Anche nell’Africa meridionale c’è una grave crisi in atto. I 500mila rifugiati assistiti nei paesi di questa zona vedono ridotte le possibilità di continuare a ricevere tale aiuto. Sono previste interruzioni imminenti in Angola, Malawi, Mozambico, Repubblica del Congo, Tanzania e Zimbabwe. Il 27 luglio 2021, nel villaggio di Taya in Sudan sono stati segnalati circa 894 nuovi arrivati Qemant fuggiti dalla zona di Gondar nella regione etiope di Amhara. Alla complessa situazione dell’Africa si aggiungono nuove problematiche. Prima fra tutte il conflitto in Ucraina, che ha spinto, in questi ultimi mesi, circa sei milioni di persone a fuggire dal paese. Una tragedia che si aggiunge alla mancata disponibilità di razioni a causa dei limitati razionamenti. In risposta a questa crisi in particolare, il WFP in Moldova ha consegnato quasi 475mila pasti caldi in 31 diverse località alle famiglie colpite dal conflitto.
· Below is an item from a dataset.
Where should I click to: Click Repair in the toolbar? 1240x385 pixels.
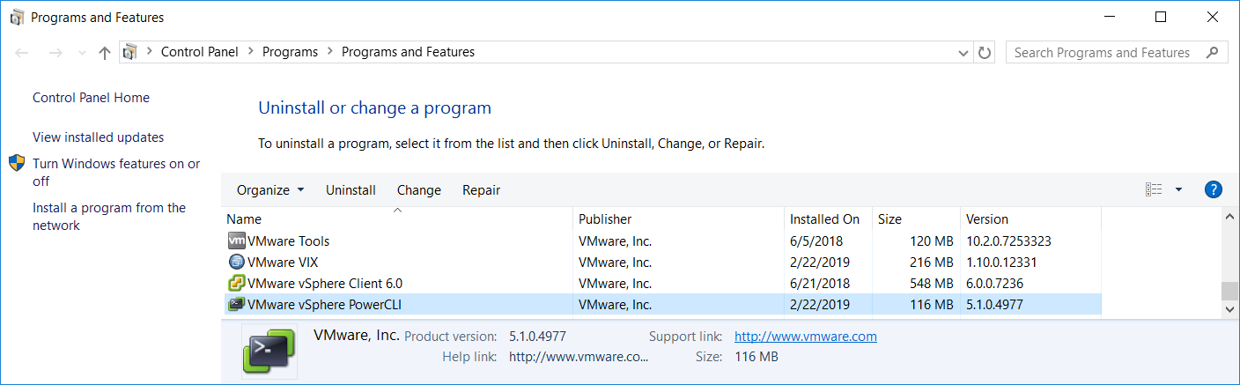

I dati di Ipsos: con la guerra in Ucraina sono aumentati gli atteggiamenti positivi nei confronti dei rifugiati. Mentre il WFP auspica l’arrivo di investimenti sostenuti in programmi che promuovano l’autosufficienza delle popolazioni rifugiate, un sondaggio internazionale di Ipsos condotto in 28 paesi (tra i quali l’Italia) ha indagato le percezioni dei cittadini nei confronti dei rifugiati. Secondo lo studio, il 78% degli intervistati è d’accordo sul fatto che le persone debbano potersi rifugiare in altri paesi – compreso il proprio – per sfuggire a guerre o persecuzioni. Solo il 16% è in disaccordo. L’Italia esprime il maggiore grado di accordo: i nostri concittadini si sono infatti mostrati favorevoli all’ingresso nel proprio Paese del maggior numero di persone in cerca di asilo «per sfuggire a guerre/conflitti violenti» (66%) oppure per «disastri naturali/effetti del cambiamento climatico» (54%). La crisi in Ucraina, quindi, secondo Ipsos, ha spinto a un aumento notevole degli atteggiamenti positivi nei confronti dei rifugiati.
Mentre la Libia è una prigione da cui è sempre più difficile uscire. I numeri parlano da soli: dei circa 600.000 migranti di 44 nazionalità che si stima siano presenti in questo momento solo 40.000 (e di 9 nazionalità) sono registrate nel programma di ricollocamento dell’Unhcr. Di queste appena 1662 sono riuscite a lasciare la Libia l’anno scorso e altre 3.000 sono tornate nei Paesi d’origine con il programma di rimpatrio volontario dell’Oim.
“Occorre che i Paesi sicuri offrano protezione ai migranti intrappolati in Libia e accelerino con urgenza l’evacuazione dei più vulnerabili, rafforzando i meccanismi già esistenti e aprendo canali alternativi”, l’appello di Medici senza Frontiere che, nella Giornata mondiale del rifugiato, presenta il suo rapporto “Fuori dalla Libia”. I pochi canali legali verso Paesi sicuri messi a punto da Unhcr e Oim – denuncia Msf – “sono lenti e restrittivi” e le equipe mediche presenti in Libia da anni denunciano l’impossibilità di proteggere da abusi e violenze i migranti in Libia, fuori e dentro i centri di detenzione.